Building a Dream Home: Could You Do It Without a Mortgage Loan?  

residential building in Kigali

Ten years ago, the world almost turned dark. It was hit by a financial crisis – the worst since the world’s Great Depression of 1929.

At the time, people especially in the United States of America and Europe, had surrendered their whole lives to banks.

They were simply fed, transported, sheltered and walked on credit. The banks – despite suffering credit setbacks, had taken them as slaves.

Those who had secured loans such as mortgages had declared themselves incapable to service them . Some remortgaged.

As a result, the crisis saw housing prices excruciatingly fall down. The world went into recession.

One of the signs of the crisis emerged in 2006 when housing prices started to fall. Banks had allowed people to take out loans for 100 percent or more of the value of their new homes.

In Rwanda, the government has been smartly growing its mortgage book – despite Rwandans claiming financial institutions still offer mortgage financing at harsh interest rates.

For instance, almost all mortgages are issued at an interest rate that is in the region of between 16% and 19%.

To lower the burden, government in 2017 approved its $150 million fund to support affordable housing projects, and the funding would provide mortgage loans with as low as 10% interest rate compared to that of banks.

The government is doing this in a quest to improve availability of housing units.

Figures KT Press obtained from the Ministry of Infrastructure indicate that the quantity of housing production is still low and its cost does not match the purchasing power of the majority.

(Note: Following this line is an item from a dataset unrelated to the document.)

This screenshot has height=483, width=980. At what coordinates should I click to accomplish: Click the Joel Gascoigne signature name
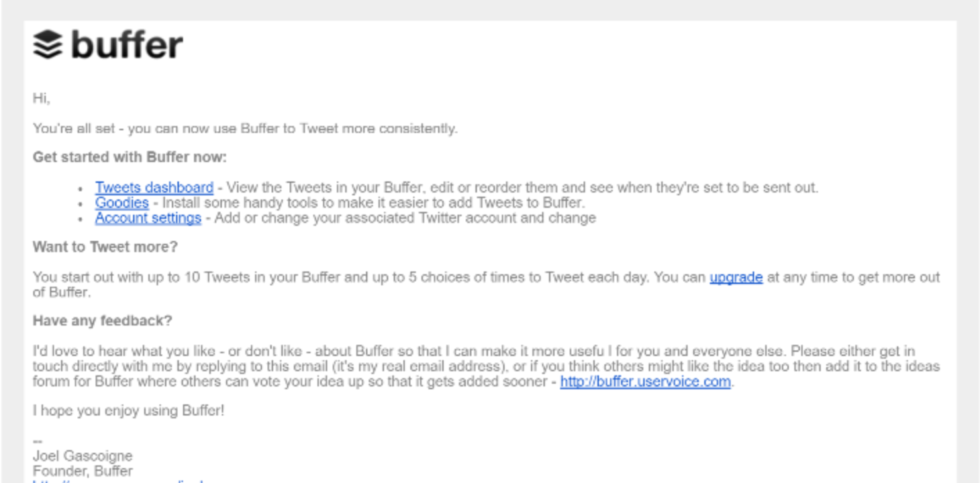83,456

This, the Ministry says, has pushed most urban residents to access housing through informal practices, because the formal sector cannot offer housing access schemes which cater for all.

According to figures, currently, the capital Kigali has about half of the urban population in Rwanda as indicated in a Housing Market Study for Kigali (2012-22).

The study shows that total housing needs in Kigali (2012-22) will reach 458,256 units, of which 344,068 are newly to be constructed.

Broken down to different purchasing powers, the study shows that 43,436 units will be for social housing accounting for 12.6%, 186,163 units for affordable housing (54.1%), 112,867 units for mid-range housing (32.8%) and 1,601 units for premium housing (0.5%).

Countrywide, the demand has not been thoroughly researched yet.

Who is buying/building these houses?

To own a home is a good dream anyone would wish to see realized. However, a mini survey conducted by KT Press discovered that middle income earners across the capital Kigali are finding life hard after securing mortgage loans to own homes.

Some have remortgaged – as an option to service the loan.

A mortgage loan is a loan whose performance is secured by real property (fixed property such as a house or land).

A registered mortgage gives the lender power to take ownership of the property if the borrower fails to pay back the loan.

The lender can sell, lease, manage or acquire the property to recover the loan.

Bandwagon effect

According to Financial analysts, a well-managed mortgage loan can be of a good benefit to everyone. However, they advise Rwandans to avoid bandwagon effects through rushing to get loans.

Bandwagon effect is a psychological phenomenon in which people do something primarily because other people are doing it, regardless of their own beliefs, which they may ignore or override.

This effect is mostly seen in consumer behaviours.

Elia Mugabo is a Kigali-based financial analyst. He says one of the issues affecting Rwandans is the bandwagon effect while taking decisions on certain things.

According to Mugabo, “Advice number one is to avoid band wagon effect where we tend to say that since my colleague lives in x cell so should I, yet your financial income and expenses are totally different,” says Mugabo.

“And this is a trend seen across young middle-income earners in the country.”

Mugabo says that a perfectly financially-disciplined person cannot rush to acquire a mortgage loan.

“Most of these people – disciplined people – prefer saving to have all they need than rushing to acquire loans,” Mugabo told KT Press.

By sharing calculation, Mugabo bases on an example of a person acquiring a mortgage loan of Rwf23 million at an average interest rate of 17.25% in 20yrs.

“Putting in mind that the applicant’s net salary is 700,000 per month requests for a salary advance loan of Rwf5M at an interest rate of 19% with a monthly repayment of 1/3 of 700,000 which is 233,333 payable in 3 years and you buy a plot.

According to Mugabo, after 3 years you apply for another 5 million plus your savings. Let’s say you saved 100,000 per months. You can get Rwf1,278,200.

At this time, you have Rwf3,834,600 as your savings plus Rwf5 million which is equivalent to Rwf8,834,600.

This is the money that can make build a house in 6 years.

And then apply for a mortgage loan to finish your house payable within 10yrs. You will have completed your house at a lower cost,” Mugabo says.

Despite loan issues, however, world populace still needs to join banking sector, as the numbers are still low.

According to the World Bank’s Global Financial Inclusion database based on information from more than 140 countries, two billion people worldwide are completely unbanked.

The bank says that of this, 20% of unbanked adults receive wages or government transfers in cash, while women make up just over half (55%) of unbanked people worldwide.

The bank says that the proportion of people with bank accounts worldwide grew from 51% to 62% between 2011 and 2014.